=== AUFGABEN UND ÜBUNGEN ===
1 – Wie viele Tage betrug laut dem Textauszug zur Lopinavir-Ritonavir-Studie die mittlere Intervallzeit zwischen Symptombeginn und Randomisierung?
2 – Kopiere aus dem Textauszug wortgetreu den Abschnitt, der mit „Als primärer Endpunkt“ beginnt und sich bis einschließlich „erhielten diese Präparate.“ erstreckt.

=== TEXTAUSZUG ===
________________________
Als primärer Endpunkt war die Zeit bis zur klinischen Verbesserung definiert. Das Durchschnittsalter der Patienten lag bei 58 Jahren. 60,3 Prozent der Patienten waren Männer. Die mittlere Intervallzeit zwischen Symptombeginn und Randomisierung betrug 13 Tage. Während der Studie wurden teilweise systemische Glucocorticoide verabreicht: 33 Prozent der Patienten in der Lopinavir-Ritonavir-Gruppe und 35,7 Prozent der Patienten in der Standardtherapie-Gruppe erhielten diese Präparate.
________________________
=== DATEN ===
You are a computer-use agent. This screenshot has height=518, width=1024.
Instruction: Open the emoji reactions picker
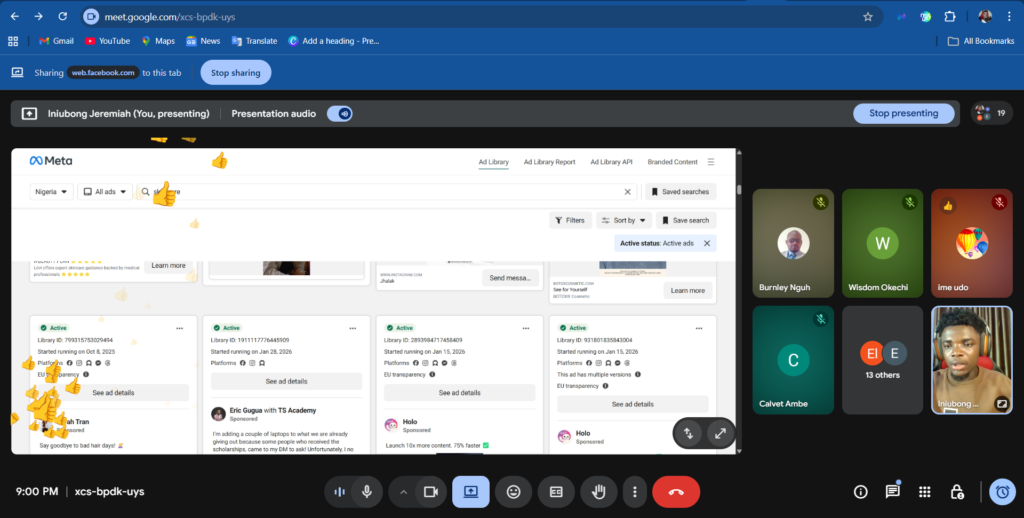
________________________
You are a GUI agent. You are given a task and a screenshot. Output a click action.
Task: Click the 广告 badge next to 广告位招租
________________________
=== LÖSUNGEN DER AUFGABEN ===
1 – 13 Tage.

2 –
Als primärer Endpunkt war die Zeit bis zur klinischen Verbesserung definiert. Das Durchschnittsalter der Patienten lag bei 58 Jahren. 60,3 Prozent der Patienten waren Männer. Die mittlere Intervallzeit zwischen Symptombeginn und Randomisierung betrug 13 Tage. Während der Studie wurden teilweise systemische Glucocorticoide verabreicht: 33 Prozent der Patienten in der Lopinavir-Ritonavir-Gruppe und 35,7 Prozent der Patienten in der Standardtherapie-Gruppe erhielten diese Präparate.